For two-and-a-half years, he’s had regular blood samples drawn, and tracked the ebb and flow of 40,000 different molecules within his cells, from hormones to blood sugar, to the proteins of the immune system and mutated genes. Snyder also watched as his genetic vulnerability to diabetes turned into actual disease.
In a paper published today in the journal Cell, Snyder, a genetics professor at Stanford University, and his collaborators recount 14 months of living a Truman Show kind of life, but with a microscope instead of a television camera. His story marks the first time anyone’s physiology has ever been followed this closely, and portends the future of personalized medicine, according to Snyder and others.
“This article reminds us that the future is now,” says Charis Eng, a professor of genomic medicine at the Cleveland Clinic. “I think we’re heading in this direction, and I think we must prepare in every way, not just scientifically, not just medically, but as a society—[considering] all the ethical, moral, and regulatory issues.”

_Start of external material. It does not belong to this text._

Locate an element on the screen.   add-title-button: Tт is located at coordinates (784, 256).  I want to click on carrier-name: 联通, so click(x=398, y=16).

The cost of providing such analysis—genomics, metabolomics, proteomics, and transcriptomics, along with immune system measures—was significant. Snyder, who is also director of the Center for Genomics and Personalized Medicine at Stanford, says it cost about $2,500 to collect molecular data from each blood sample, not counting the price of analyzing it or the millions of dollars in setup costs to purchase equipment.
Snyder, however, predicts the costs of such studies could drop dramatically, and become a common part of medicine. “In my case, it potentially saved a lot of damage,” he says.
During the course of the study, Snyder had his genome sequenced. The DNA testing suggested he was at risk for type 2 diabetes. Although his doctors didn’t see any outward signs that he might be developing the condition, his self-testing revealed early signs. He later developed the disease.
After being diagnosed, Snyder cleaned up his diet and stepped up his exercise routine, losing weight and bringing markers of the disease back under control.
A close reading of his body’s data suggested to Snyder that his diabetes could have been triggered by a “pretty nasty cold” that forced him to skip work for a few days.
Betul Hatipoglu, an endocrinologist at the Cleveland Clinic, doesn’t think any specific virus caused Snyder’s diabetes. But she says the coincident timing supports the idea that stress can unmask underlying vulnerabilities. “It could have been any other kind of stress that turned on that event,” she says. “If you carry these genes, a big stress like a huge car accident could turn that on. The body uses many pathways to respond to stress.”
Eng, the geneticist, agrees that the power of this kind of multilayer analysis is the insight it offers into gene-environment interactions—how the environment “talks” to DNA. “It was caught in the act by modern technology,” she says.
The challenge for expanding this kind of analysis beyond the lab, Eng says, will be finding people who can interpret all this physiologic data and make it meaningful. Data analyzed incorrectly could be dangerous, she says; data presented badly could stoke unnecessary fears. “The people who are very facile at interpreting [information] to the patient are very few and far between.”
Snyder admits that integrating 40,000 pieces of data collected over irregular periods “wasn’t so trivial,” which is why he and his collaborators hope to narrow the data down to the most telling markers. His next research goal, he says, is to do a similar long-term analysis of 250 people who are at elevated risk for diabetes, so he can watch the disease develop.
He is also doing preliminary research on people with other common diseases, such as asthma, and with complex disorders like schizophrenia and autism. He wants to add measures that can detect changes related to aging and environmental exposure to toxins.
Eventually, Synder says, he hopes people can analyze a full range of molecular information at birth and then again every six months to catch medical warning flags and make lifestyle or medication changes before problems develop.